I don't grok the Pi calculus, and it's not based on message passing anyway, 
but on rendezvous.  Rendezvous is probably necessary to deal with resource 
use explicitly, although the Pi calculus does not.  Which brings us to:

The *only* general purpose systems I know that deal with resources in a 
principled way http://www.agorics.com/Library/agoricpapers/aos/aos.4.html 
are KeyKOS and EROS.  (In these, "message passing" is indeed rendezvous.)  
EROS's may be more principled (KeyKOS can't really allocate specific cpu 
time, although there's a story), but KeyKOS is the only one whose semantics 
of resource allocation I believe I fully understand.

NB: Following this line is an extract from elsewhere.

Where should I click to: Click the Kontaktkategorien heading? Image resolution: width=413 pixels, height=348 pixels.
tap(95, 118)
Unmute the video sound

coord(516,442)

But if there's a reason 
to switch to EROS, I can handle it.

The way Joule and E have always planned to bring in principled handling of 
resources (budgets, throttling, eviction, extensible exhaustion policies 
(keepers), etc) is to imagine running a Joule Tank / E Vat inside a KeyKOS / 
EROS Domain.  Resource use within a Tank/Vat/Domain is a commons, and 
therefore entities within can freely deny service to other cohabitants by 
exhausting resources.  But such a unit as a whole only consumes explicitly 
allocated resources, where the right to allocate and use follows strict 
capability discipline.  Therefore, *within* this formal system, these
entities cannot successfully mount resource exhaustion attacks on each 
other.  (Ping attacks and such have to be solved elsewhere, like DSR 
http://www.agorics.com/Library/dsr.html, but let's leave that for another day.)

In any case, let's see how far we can get talking just about Kernel Joule with 
Energetic Secrets before we need to imagine Joule embedded in KeyKOS / EROS.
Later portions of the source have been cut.